Хачик родился в Кировакане. Они в сватовской связи с братом отца Анушаваном. Ходят друг к другу. Природа Ахнидзора восхищала Хачика, и он стал рисовать. С сестрой приехал. Стали рисовать. Оба сердцем прикипели к Ахнидзору, его людям. Все наперебой говорят ему: на этот раз у нас остановись. Аник, Анушаван его не отпустят. И художник, которого называют либо Бородой, либо просто Художником, построил в селе свой дом — студию. “Борода пришел”, “ Борода нарисовал”, “Художник дрова колет”, “Художник деревья стрижет”. А Борода, а Художник — парень, который учился в Кировакане, в Ереване, в Ленинграде, искусствовед, принявший участие в нескольких выставках в Армении, в разных странах мира, 25 лет — главный художник театра имени Абеляна в Кировакане, художник, создавший декорации почти к ста спектаклям… Держится так, что незнакомцу может показаться, будто это лесоруб из лесу идет или косарь возвращается с поля, каменщик — с каменоломни… Чудесный дом построил. Природа, наша дивная природа искрится, играет в нем. Я замечал, после этого в наших краях стали строить более просторные, приветливые дома. И из наших деревень, а больше из Лорута, Атана, Шамута люди идут к нему, достают из-за пазухи заботливо завернутую, но уже потускневшую фотографию: мил человек, художник-джан, эта фотография… Не вернулся с фронта. Хотят, чтоб художник точно изобразил, глядя на эту старую фотографию, чтобы портрет навеки остался в их доме. И протягивают ему заботливо хранимые одно-два письма-треугольничка, уже изорванные: “А это письма, которые он написал, прочти, чтоб знал, каким он был парнем”. Или, глядишь, сноха нарядила, причесала свою свекровь со свекром, заставила забыть семидесяти-, восьмидесяти-, девяноста-, столетний возраст, поручила мужу, мол: другие своих родителей ведут к Художнику, — красками изображает, на веки вечные, ты своих родителей тоже поведи… И сноха выигрывает — завтра в деревне скажут: почет и уважение, достойная женщина, видали, свекра к Художнику отправила. И истинное чудо, когда восьмидесятилетняя матушка, перекрестившись, садится перед Художником. А потом часа два диву дается, глядя на картину: ви-ви-вии!.. Вот уж право-диво, значит, не аппаратом снял… От руки, золотые рученьки, Художник-джан.

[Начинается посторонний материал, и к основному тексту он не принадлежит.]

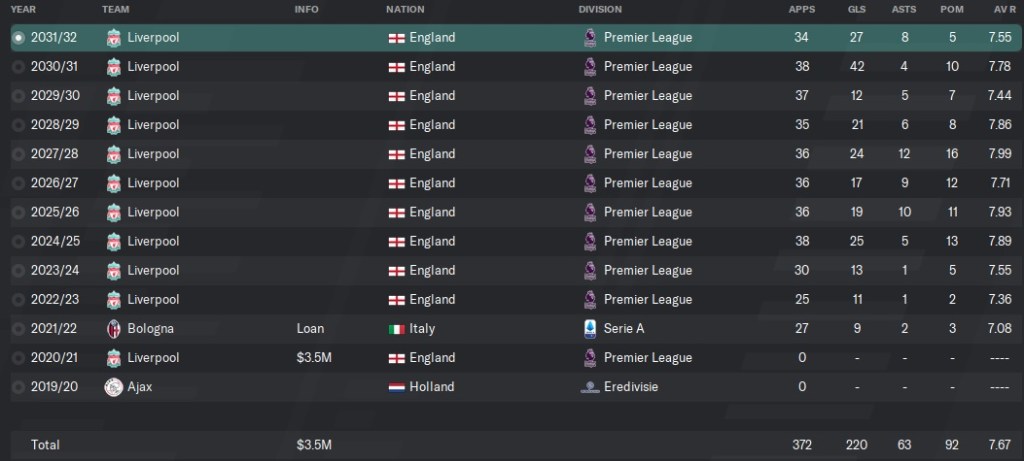Click the Liverpool crest in the 2031/32 row

click(x=113, y=38)
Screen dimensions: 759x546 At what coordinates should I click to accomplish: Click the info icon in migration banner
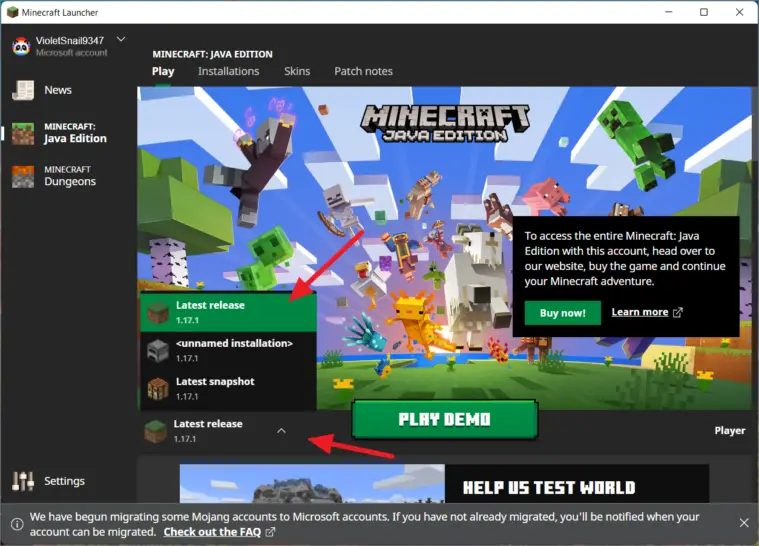click(17, 524)
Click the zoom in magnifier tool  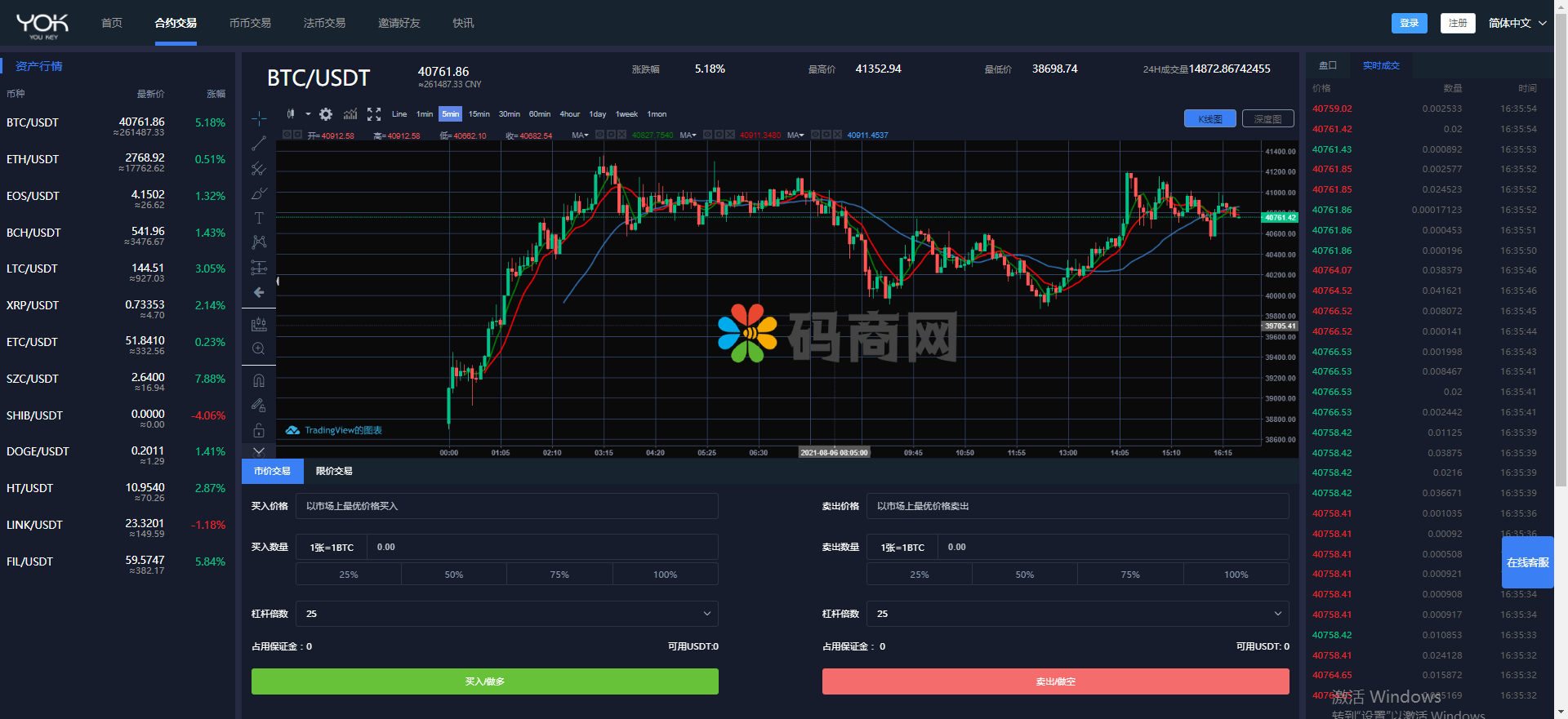coord(259,348)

Наши люди Художника могут угостить мотком сушеного щавеля, шариком нитчатого сыра, малиновым компотом — сельскими благами. И это деревня, это — мир. А еще ведь умирают. И впереди несут портрет, сделанный художником. Все больше на портрет смотрят да хвалят художника. Им тоже надо бы иметь.

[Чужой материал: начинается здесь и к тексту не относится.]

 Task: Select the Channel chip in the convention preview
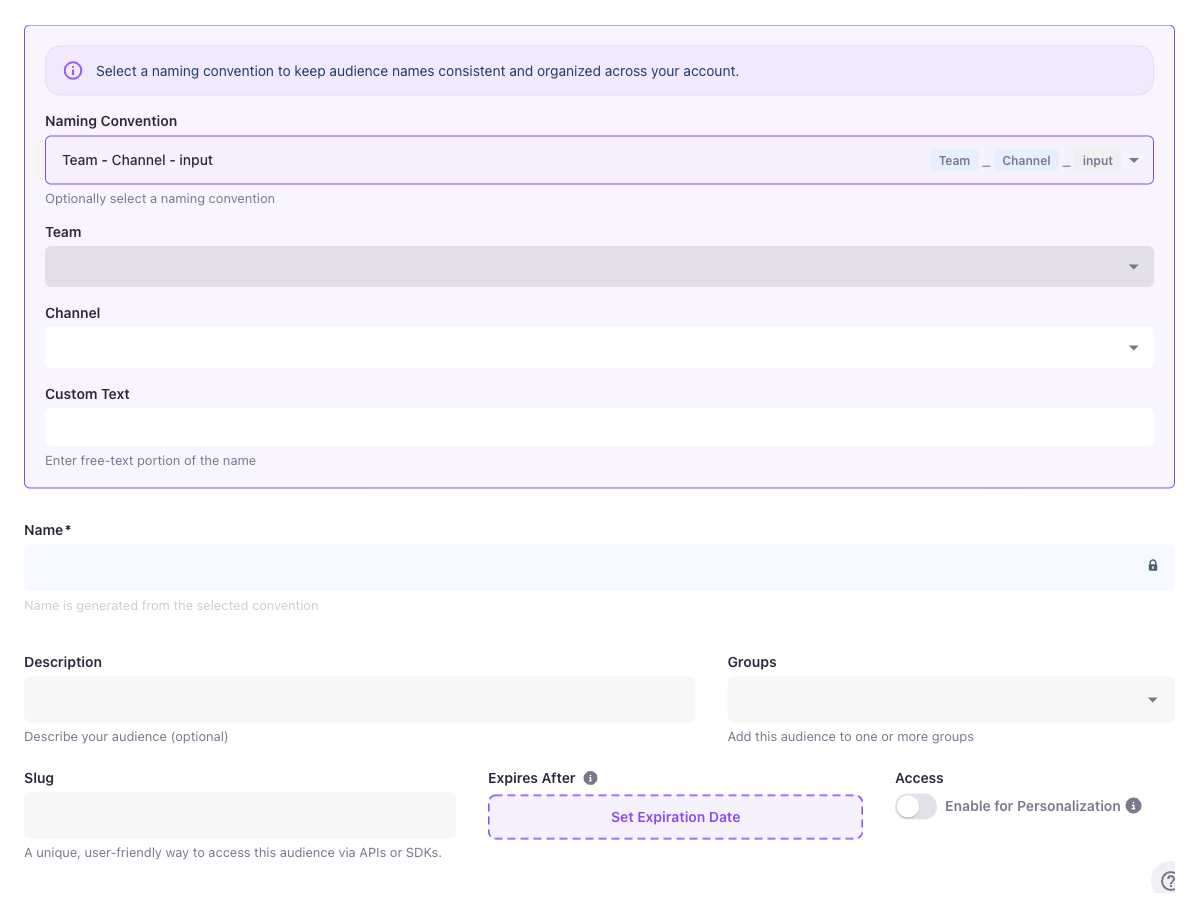click(x=1026, y=160)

Говорят, когда Хачик Карабекян начал писать наш дом, мама возмутилась: “Что ты в этом бедном доме узрел, что рисуешь”. “Бедный?” — Удивился художник. “Сыновья-то мои тут не живут, — вот он и бедный, верно?” — грустно сказала мать.
Что ни говори, я должен быть благодарен художнику за многое. Прежде всего он заставил еще больше любить наш мир и людей, живущих в нем, тех, на ком держится этот мир. Это твоя Ханаховская речка, кивающая всем с детства крикливым водопадом. Но изображенная художником, она становится другой. Это наша знаменитая скала Калкар, глядящая на Могкор, являющий свой отдельный мир. Но когда видишь все это на полотне художника, диву даешься, словно увидел в первый раз. Вот чаща твоего Чрапата, она словно часть мастерской художника. Таким образом, каждый уголок стал для художника чудом настоящего искусства, горным ключом, чистым, как наш мир, созданный Богом. И как же не радоваться, если он сумел показать всем нам чудесные образы нашего мира. Многие удивлялись: какой у вас дивный мир! Да, дивный. Только нужны глаза и сердце, чтобы его увидеть. И должен быть благодарен Хачику за то, что картину с отчим домом донес аж до Парижа. В Париже спросили: “Чей дом? Ответил: “Картина, как и дом, имеет название — “Дом Игната Матевосяна в селе Ахнидзор”. И улыбнулся: “В этом доме гостил Вильям Сароян”. Повидавшему мир Сарояну хотелось бы иметь тихий, притаившийся от мирских глаз, такой же, но в зенице мирского ока дом.
Буду еще более откровенен. Мой отчий дом я люблю только и только потому, что он мой отчий дом, что в его стенах, в саду, в округе сохранился голос моей матери Арусяк. Люблю за то, что мой младший брат Амо после землетрясения из почти полностью разрушенного дома в Кировакане вернулся домой и теперь разводит огонь в очаге моей матери, на старых углях. Угли, покрытые пеплом, как душа, мысли. И почему всегда родину, дедовский, отцовский очаг вспоминаем лишь тогда, когда нам тяжко. Дом наш строился трудно, с большим трудом. Всю воду для дома мать носила на плечах с Лпнанц родника, который в овраге. Камни для дома на спине или на волах перетаскивали. Известняк собирали в известковые ямы, жгли, получали известь. Черепицу делали из деревенской глины.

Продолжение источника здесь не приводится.